Apple and Nokia were onetime adversaries in the smartphone patent wars. Nokia sued Apple in 2009 before the California company launched its legal campaign against Android manufacturers. The two companies settled in 2011, with Apple paying Nokia undisclosed royalties.
In the filing on Monday, Nokia attorney Keith Broyles from Alston & Bird argued that US District Judge Lucy Koh in San Jose, California, erred by ruling that Apple must establish a “causal nexus” between its patented feature and the demand for its phones in order to secure a permanent injunction.
Such a rule “could cause wide-ranging damage to the United States patent protection landscape,” Nokia said.
The deadline for amicus filings on behalf of Apple was February 19, but Nokia asked for a 14-day extension to submit its brief. The Federal Circuit granted Nokia’s request.
Besides Nokia, a review of the case docket shows, no other companies or advocacy groups have filed amicus briefs in support of Apple. An Apple spokeswoman did not immediately respond to a request for comment.
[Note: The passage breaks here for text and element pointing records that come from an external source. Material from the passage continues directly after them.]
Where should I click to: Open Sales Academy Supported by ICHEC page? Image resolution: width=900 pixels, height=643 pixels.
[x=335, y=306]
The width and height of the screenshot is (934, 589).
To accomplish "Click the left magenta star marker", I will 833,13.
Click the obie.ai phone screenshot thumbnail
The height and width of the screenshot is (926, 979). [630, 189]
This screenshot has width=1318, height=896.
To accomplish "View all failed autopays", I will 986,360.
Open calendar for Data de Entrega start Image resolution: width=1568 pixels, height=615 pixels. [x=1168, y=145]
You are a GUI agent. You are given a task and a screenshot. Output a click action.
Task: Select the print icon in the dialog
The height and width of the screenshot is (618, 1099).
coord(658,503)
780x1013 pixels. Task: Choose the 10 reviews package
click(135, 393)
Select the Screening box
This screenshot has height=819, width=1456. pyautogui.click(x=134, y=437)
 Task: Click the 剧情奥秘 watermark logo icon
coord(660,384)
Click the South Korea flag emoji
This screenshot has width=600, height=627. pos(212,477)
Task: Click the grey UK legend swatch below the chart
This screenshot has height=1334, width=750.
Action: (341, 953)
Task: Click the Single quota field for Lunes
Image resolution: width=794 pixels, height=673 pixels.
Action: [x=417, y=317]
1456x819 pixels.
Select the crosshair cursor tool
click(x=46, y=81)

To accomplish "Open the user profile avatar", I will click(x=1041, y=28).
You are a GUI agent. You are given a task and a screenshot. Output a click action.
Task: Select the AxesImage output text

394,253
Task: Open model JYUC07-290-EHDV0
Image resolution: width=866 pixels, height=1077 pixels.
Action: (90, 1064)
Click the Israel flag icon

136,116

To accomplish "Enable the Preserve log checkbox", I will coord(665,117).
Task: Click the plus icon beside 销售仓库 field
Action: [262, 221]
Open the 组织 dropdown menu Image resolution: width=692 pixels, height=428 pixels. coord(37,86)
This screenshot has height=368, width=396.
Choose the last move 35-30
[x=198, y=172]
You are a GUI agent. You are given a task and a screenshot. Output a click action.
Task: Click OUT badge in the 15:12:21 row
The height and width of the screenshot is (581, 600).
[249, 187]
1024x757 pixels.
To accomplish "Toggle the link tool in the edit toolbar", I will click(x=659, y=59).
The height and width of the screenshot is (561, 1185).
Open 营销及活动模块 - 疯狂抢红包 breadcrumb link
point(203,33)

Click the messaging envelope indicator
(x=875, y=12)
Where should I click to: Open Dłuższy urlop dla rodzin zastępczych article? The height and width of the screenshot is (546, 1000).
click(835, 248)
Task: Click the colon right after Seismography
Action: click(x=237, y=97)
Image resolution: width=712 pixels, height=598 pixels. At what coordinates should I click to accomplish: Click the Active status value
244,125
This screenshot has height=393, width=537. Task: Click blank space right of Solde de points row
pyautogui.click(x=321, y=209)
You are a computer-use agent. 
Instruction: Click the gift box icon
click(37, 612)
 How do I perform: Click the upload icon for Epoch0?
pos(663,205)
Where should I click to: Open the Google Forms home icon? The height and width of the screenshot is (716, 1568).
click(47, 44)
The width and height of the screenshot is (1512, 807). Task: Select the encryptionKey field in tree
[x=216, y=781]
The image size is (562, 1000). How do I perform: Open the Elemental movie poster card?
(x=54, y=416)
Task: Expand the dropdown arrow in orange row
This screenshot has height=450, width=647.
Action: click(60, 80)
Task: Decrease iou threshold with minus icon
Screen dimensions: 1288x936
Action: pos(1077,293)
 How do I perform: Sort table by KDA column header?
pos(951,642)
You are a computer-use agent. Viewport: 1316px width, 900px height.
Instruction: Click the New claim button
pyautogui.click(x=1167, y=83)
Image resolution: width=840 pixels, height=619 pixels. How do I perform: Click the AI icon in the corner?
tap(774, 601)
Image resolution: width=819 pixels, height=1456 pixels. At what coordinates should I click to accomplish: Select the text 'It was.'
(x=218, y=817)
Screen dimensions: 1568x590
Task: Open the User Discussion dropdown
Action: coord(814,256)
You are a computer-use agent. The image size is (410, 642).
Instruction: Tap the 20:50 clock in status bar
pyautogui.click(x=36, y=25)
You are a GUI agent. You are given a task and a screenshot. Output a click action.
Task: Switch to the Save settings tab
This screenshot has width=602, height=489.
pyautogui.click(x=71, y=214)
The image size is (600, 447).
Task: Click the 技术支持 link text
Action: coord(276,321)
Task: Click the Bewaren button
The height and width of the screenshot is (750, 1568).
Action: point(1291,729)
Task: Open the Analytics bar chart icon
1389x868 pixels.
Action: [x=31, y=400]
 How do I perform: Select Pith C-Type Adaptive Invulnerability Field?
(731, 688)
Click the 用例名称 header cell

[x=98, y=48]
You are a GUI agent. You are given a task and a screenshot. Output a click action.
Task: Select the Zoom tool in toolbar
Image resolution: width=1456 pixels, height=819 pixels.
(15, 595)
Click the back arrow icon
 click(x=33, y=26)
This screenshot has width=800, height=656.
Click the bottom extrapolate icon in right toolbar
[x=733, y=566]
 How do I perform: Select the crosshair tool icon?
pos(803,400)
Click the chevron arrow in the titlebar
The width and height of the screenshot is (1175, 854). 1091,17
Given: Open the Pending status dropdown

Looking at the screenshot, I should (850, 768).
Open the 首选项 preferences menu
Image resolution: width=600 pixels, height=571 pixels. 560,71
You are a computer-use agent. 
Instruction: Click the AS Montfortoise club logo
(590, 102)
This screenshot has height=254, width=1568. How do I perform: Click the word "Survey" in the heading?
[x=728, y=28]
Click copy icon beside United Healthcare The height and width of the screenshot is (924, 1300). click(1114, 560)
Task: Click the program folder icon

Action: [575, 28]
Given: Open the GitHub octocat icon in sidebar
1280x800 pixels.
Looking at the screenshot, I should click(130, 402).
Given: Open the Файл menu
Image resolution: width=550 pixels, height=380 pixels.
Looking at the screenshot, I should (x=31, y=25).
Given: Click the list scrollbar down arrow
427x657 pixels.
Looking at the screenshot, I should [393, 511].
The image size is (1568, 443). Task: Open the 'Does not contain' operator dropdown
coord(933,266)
Samsung’s brief is not due for several weeks, and amici that support the South Korean company will have their opportunity to file briefs after Samsung tenders its written arguments.
In Nokia’s filing, Broyles wrote that Nokia’s interest is to advocate for patent rights as a means of fostering innovation.
“Nokia has recently been involved in numerous US patent lawsuits, as both a plaintiff and defendant,” Broyles wrote. “Nokia is thus both a significant patent owner that might seek an injunction to protect its patent rights, and a manufacturer in an industry in which patent owners routinely issue threats of injunctions for patent infringement.”
Apple had asked the Federal Circuit to fast-track its appeal and immediately hear it before the full court. However, the court rejected that request and assigned the case to a three-judge panel to hear it first.
The case is Apple Inc v Samsung Electronics Co Ltd, US Court of Appeals for the Federal Circuit, No. 13-1129.